Written request =>
Retype the listing below, from the line containing "Image resolution: width=1024" through the line containing "Action: coord(367,140)", reproducing each line precisely and including nothing else.

Record set =>
**********

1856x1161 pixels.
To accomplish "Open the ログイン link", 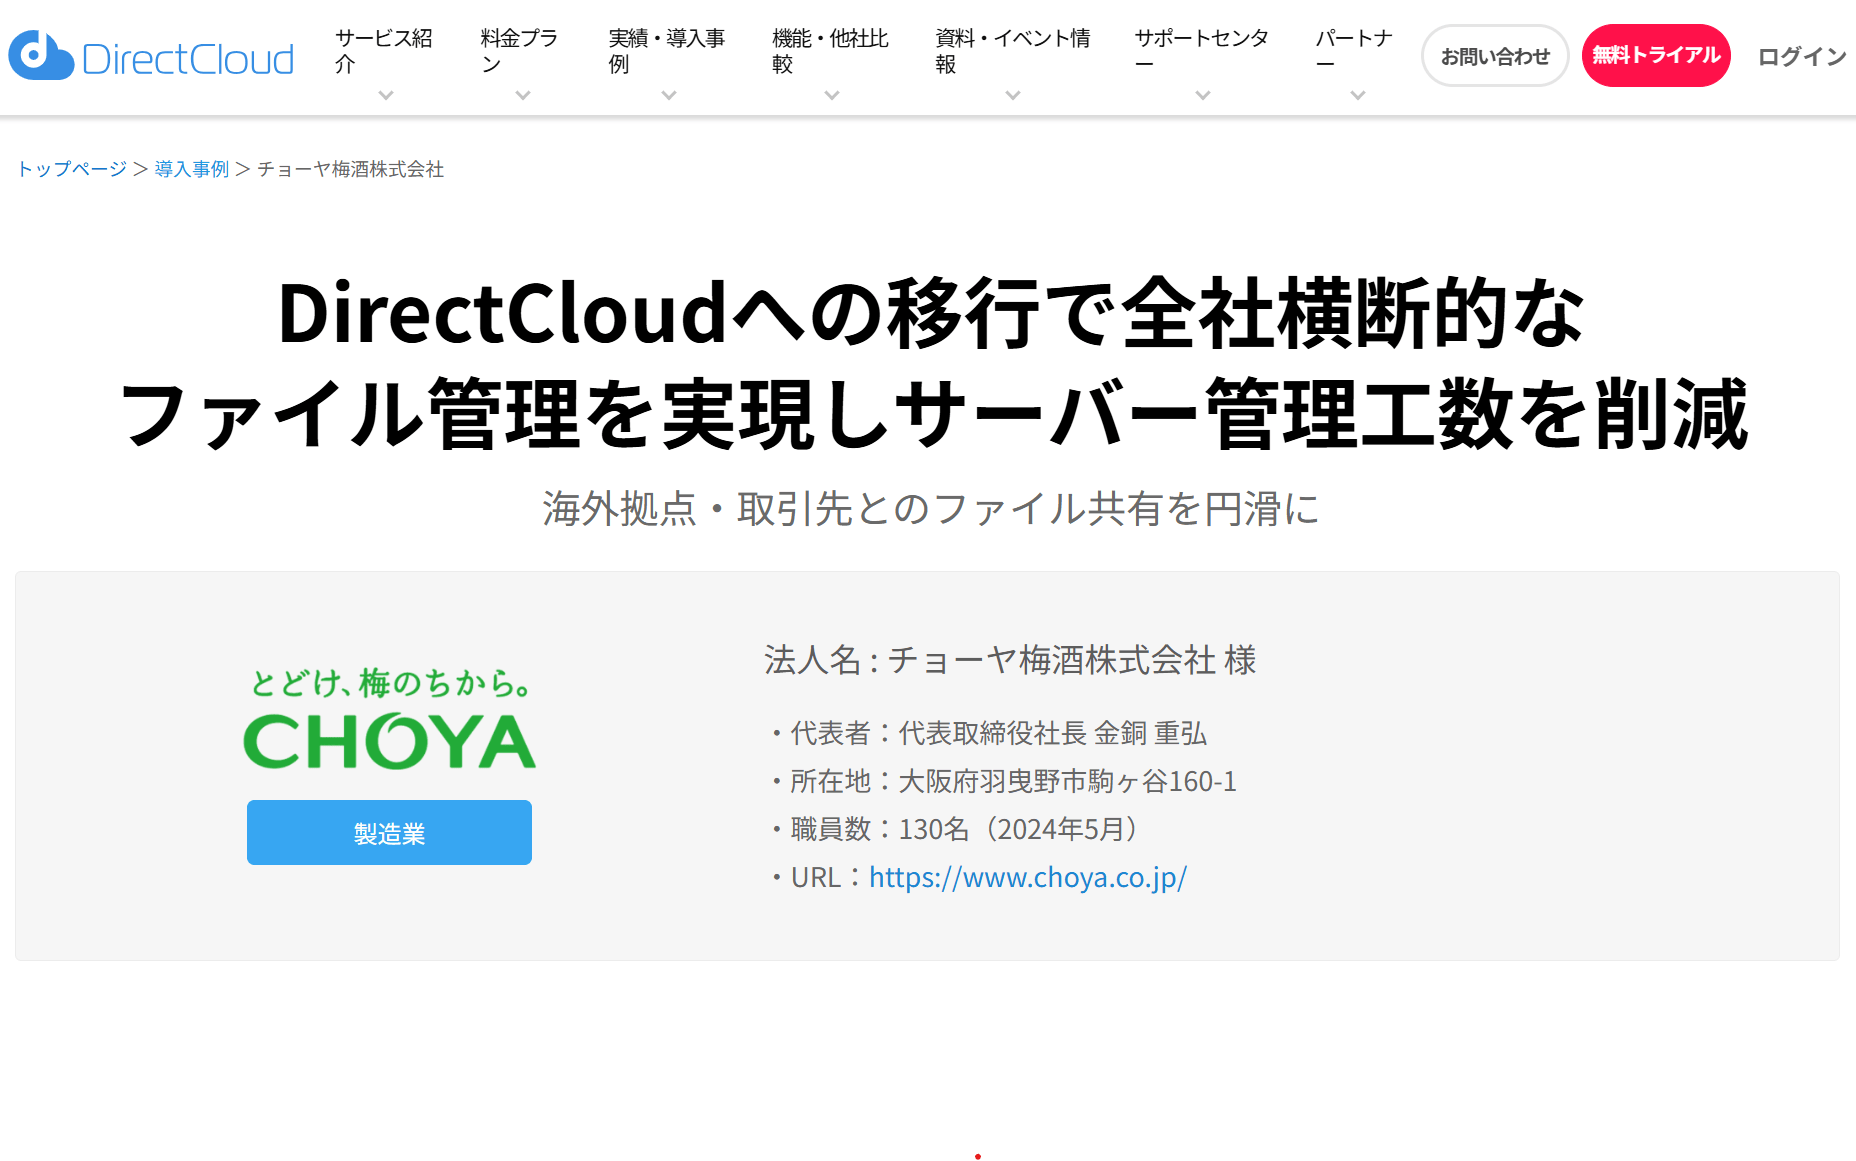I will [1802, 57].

**********

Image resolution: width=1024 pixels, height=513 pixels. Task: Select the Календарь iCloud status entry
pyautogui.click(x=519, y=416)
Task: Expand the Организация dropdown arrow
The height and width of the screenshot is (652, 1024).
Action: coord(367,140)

**********

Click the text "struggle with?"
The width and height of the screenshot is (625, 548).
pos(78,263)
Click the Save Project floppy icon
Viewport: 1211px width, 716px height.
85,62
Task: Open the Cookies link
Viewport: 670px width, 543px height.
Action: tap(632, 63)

**********

Output of the task =>
Image resolution: width=1024 pixels, height=513 pixels. Task: Select the Календарь iCloud status entry
pyautogui.click(x=519, y=416)
Task: Expand the Организация dropdown arrow
The height and width of the screenshot is (652, 1024).
Action: coord(367,140)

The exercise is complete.